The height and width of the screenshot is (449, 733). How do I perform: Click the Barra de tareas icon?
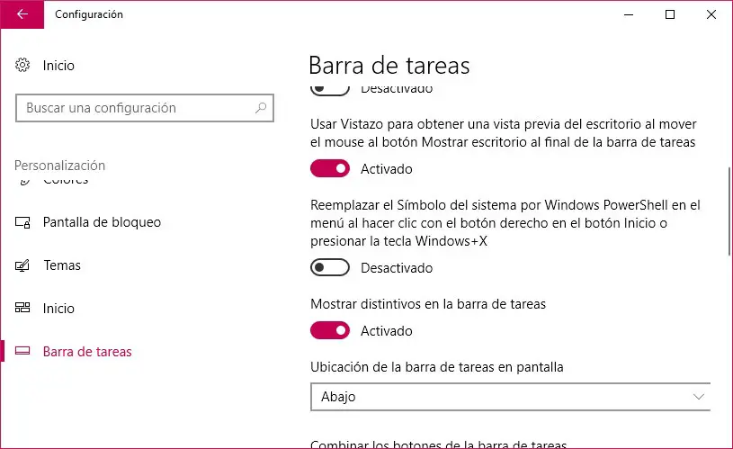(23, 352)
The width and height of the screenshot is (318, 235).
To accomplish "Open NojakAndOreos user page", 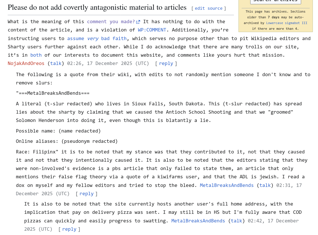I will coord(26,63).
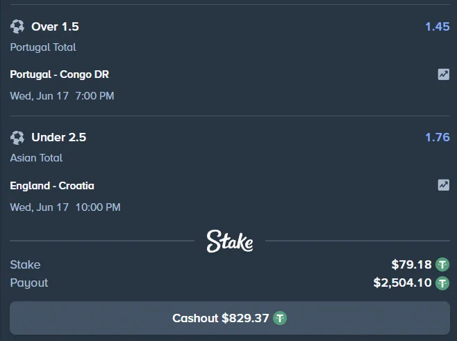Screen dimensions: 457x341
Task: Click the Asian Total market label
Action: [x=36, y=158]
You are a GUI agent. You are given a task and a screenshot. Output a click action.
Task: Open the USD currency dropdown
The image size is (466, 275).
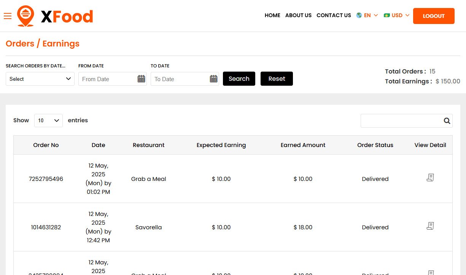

◇ ◇ ◇ ◇

Objective:
List each line in the items above that contains the word "width".

Final result:
The height and width of the screenshot is (449, 733). How do I perform: Click the Barra de tareas icon?
The width and height of the screenshot is (318, 235).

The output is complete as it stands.